- [INSTRUCCIONES]: En el fragmento sobre el cura de Ambricourt, explica por qué se acrecienta su espíritu de fe en medio de los sufrimientos y de la niebla de fe.

- [EXTRACTO DEL DOCUMENTO]:
+---+

Tengo grabado a fuego en el corazón dos escenas de la
película que sintetizan este desposorio espiritual entre la dialéctica de
Blaise Pascal y el camino de Teresa. Tras la muerte de la Condesa, el cura de
Ambricourt escribe en su diario que le ha pasado lo peor que puede imaginar: encontrarse
careciendo de resignación y de valor. “C’est la tentation m’est
venue…” deja escrito, antes de que le veamos dirigirse, junto a su maestro el cura
de Torcy, a una pequeña cabaña en un collado. Allí, el de Torcy le reprende por
su comportamiento, como a un niño que no discierne bien las situaciones. Le
recomienda orar, aunque sea solo mecánicamente, con los labios. Le recuerda que
la fe se forja volviendo al lugar en que Jesús se encontraba hace dos mil años.
En ese momento a Ambricourt se le caen las lágrimas, mientras se oye su voz en
off: “El Señor me había mostrado la gracia, a través de los labios de mi maestro,
de que nada podría separarme del lugar que me estaba reservado para la eternidad.
Yo era prisionero de la Santa Agonía” (en el video, de 68:15 a 73:41).
Resuenan las palabras de Pascal: “Jesús estará en agonía
hasta el fin del mundo”. Pero Ambricourt
no vela solo el destino de Jesús: él mismo ha sido asociado a él. Como alter Christus, el sacerdote tentado
contra la fe, en oscuridad permanente, se entrega libremente a ese destino en
el Getsemaní de su ministerio, haciendo lo único que nadie le puede arrebatar:
amar hasta el extremo de despojarse de sí mismo.
Como en Teresa, es “demasiado pequeño para subir la dura
escala de la perfección”, pero se siente llamado a vivir el abandono de Jesús
en medio de las tinieblas que le envuelven: la incomprensión, el rechazo, la
enfermedad, la muerte. El camino que el cura de Ambricourt recorre hasta la luz
final que, en la última escena de la película, va perfilando, entre sombras, la
cruz desnuda a la que se abraza, sigue las pisadas de Teresa, cuando meses
antes de su muerte, exclamaba como él a punto de expirar: “Todo es gracia”. En
tal manera puede decirse que su felicidad consiste en “seguir mirando,
fijamente, la luz invisible que se oculta a su fe”, como la definiese la santa
carmelitana.
En medio de los sufrimientos, en medio de la niebla de fe,
se acrecienta el espíritu de fe de Ambricourt, porque sabe que su Señor no le
manda nada imposible. En el trato último con su amigo, con la compañera de éste,
permanece más radicalmente fiel a su vocación, entregándose en el abandono sin
guardarse nada para sí. Se hace ofrenda de amor a Dios, tratando de
identificarse más plenamente con Cristo en su Pasión. Como dice Teresa: “Conoces
mejor que yo mi debilidad, mi imperfección, sabes muy bien que jamás podría
amar a mis hermanas como tú las amas, si tú
mismo, Jesús mío, no las amaras también
en mí”.

+---+

- [Registros guardados]:

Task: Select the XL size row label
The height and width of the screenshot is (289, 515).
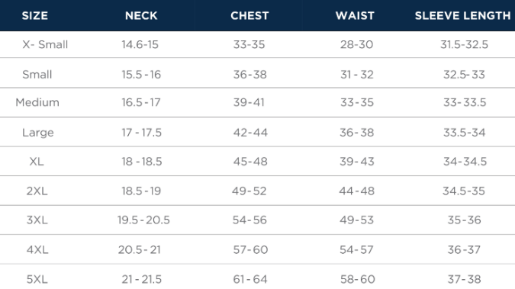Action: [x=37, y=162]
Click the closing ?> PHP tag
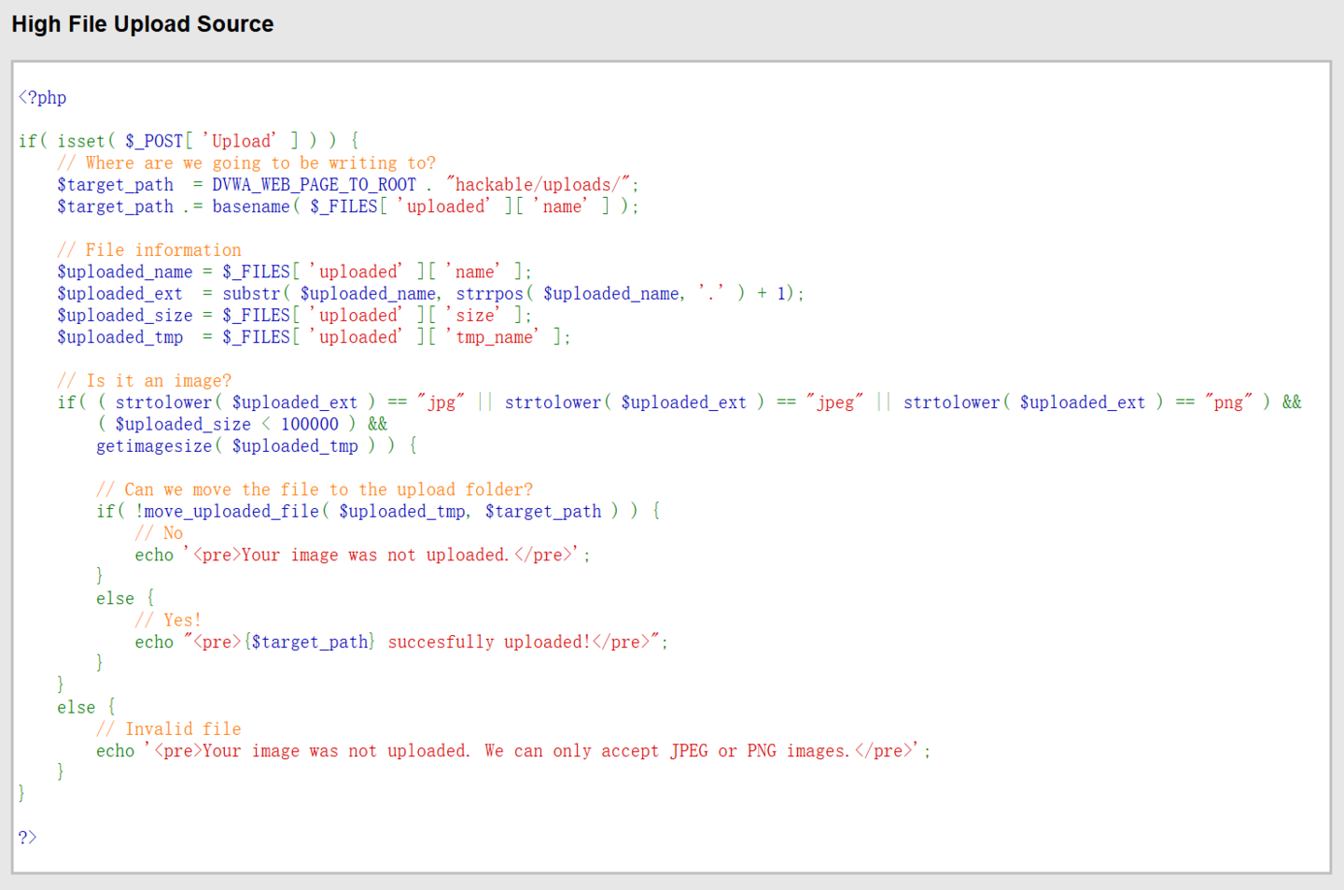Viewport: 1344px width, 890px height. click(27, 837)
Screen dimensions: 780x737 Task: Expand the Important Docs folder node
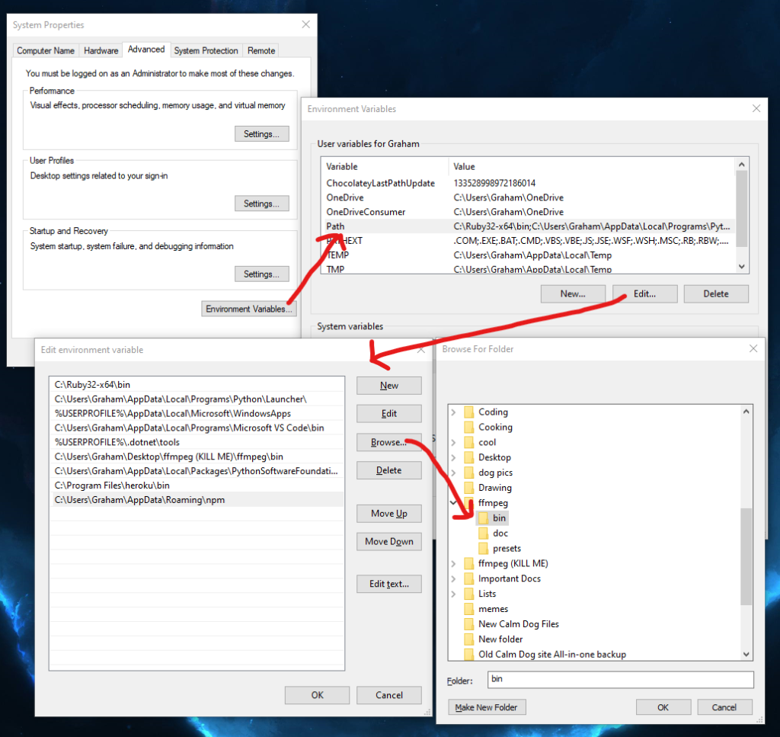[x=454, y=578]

+---+

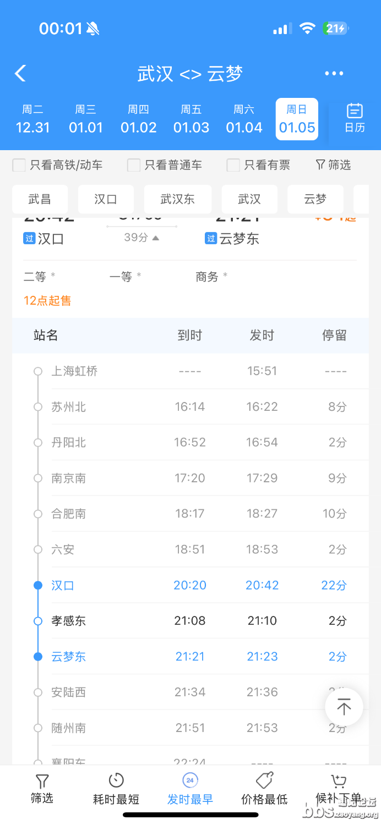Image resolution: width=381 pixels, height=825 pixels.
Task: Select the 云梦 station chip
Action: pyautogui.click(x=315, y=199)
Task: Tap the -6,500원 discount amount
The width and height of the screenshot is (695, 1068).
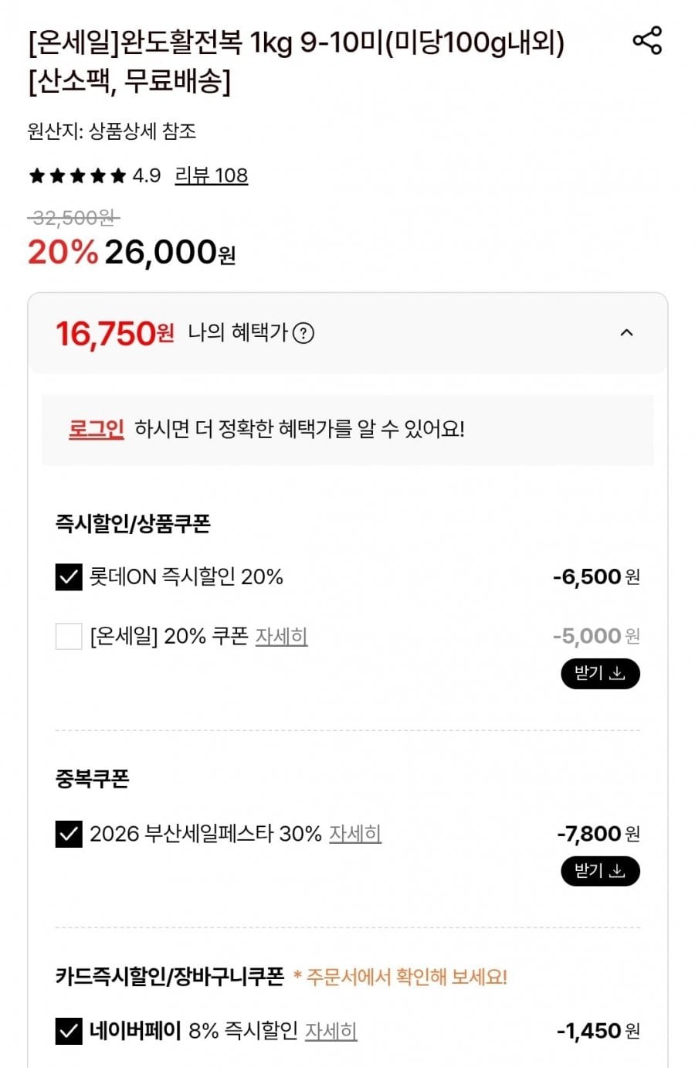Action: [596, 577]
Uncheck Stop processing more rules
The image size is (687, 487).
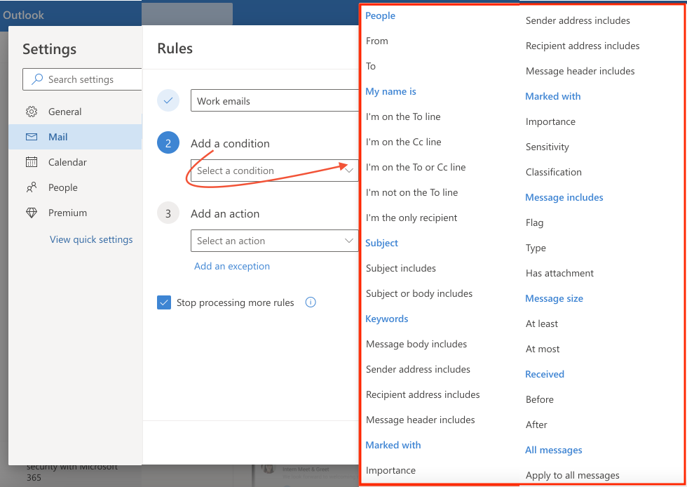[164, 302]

+---+

- [TAREA RESUELTA]: Se acrecienta porque Ambricourt sabe que su Señor no le manda nada imposible.